Panama freed the slaves in 1851, effective 1853. Lincoln issued the Emancipation Proclamation in 1863, with the last slaves formally freed on Juneteenth, 1865 and the Thirteenth, Fourteenth and Fifteenth Amendments following shortly thereafter. The founders of the United States, and of the Gran Colombia of which Panama was a part, were mostly aware of the evils of slavery. Jefferson et al and Bolívar et al met resistance, figured that slavery was unsustainable in light of economic forces then at play anyway, and avoided pressing the point and risking splits in the movements for independence from European powers. They left terrible reckonings for later generations. The badges and mentalities of slavery survive in many forms to this day.

This old history major looks at the Fourth of July as major milestone, for all of its ambiguities a great act of courage that transformed the world.

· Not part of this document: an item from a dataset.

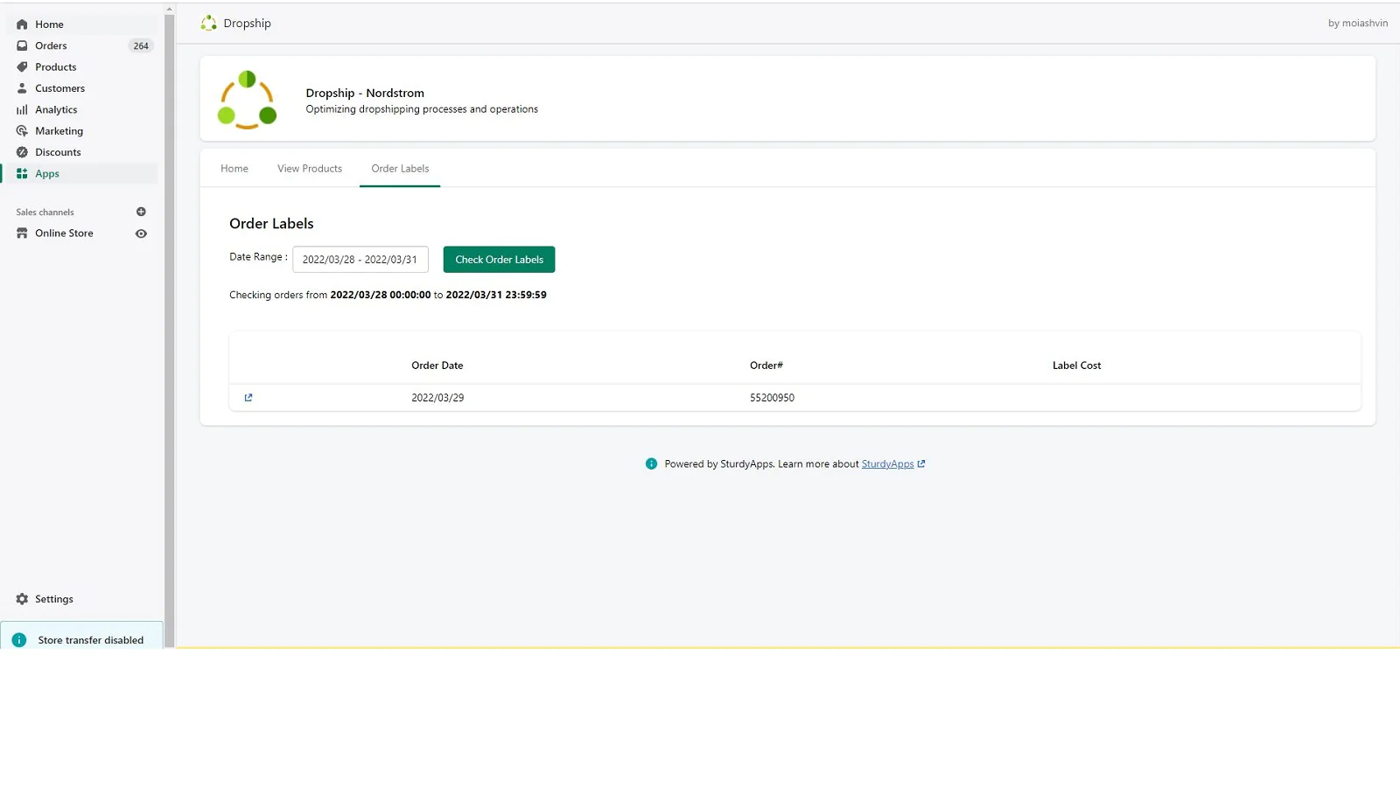
Task: Click the Marketing target icon
Action: (x=22, y=131)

Also, stripping away the slogans they teach in US grade schools in order to see more clearly, it was an act of economic defiance. Great Britain treated its American colonies as a dumping ground for petty criminals and that rebellious element whom they didn’t care to hang. They wanted timber and pitch for British commercial and sea power.  The Americans wanted to use those resources for an American shipbuilding industry and American commerce that could trade independently of dibs called in London. The British wanted Americans to drink expensive tea brought on British ships from British colonies in Asia, but the Americans developed a habit of drinking coffee from Latin America, smuggled in without any British intermediaries. Moreover, the Americans rebelled because they wanted their own business deals with China, for tea and many other things.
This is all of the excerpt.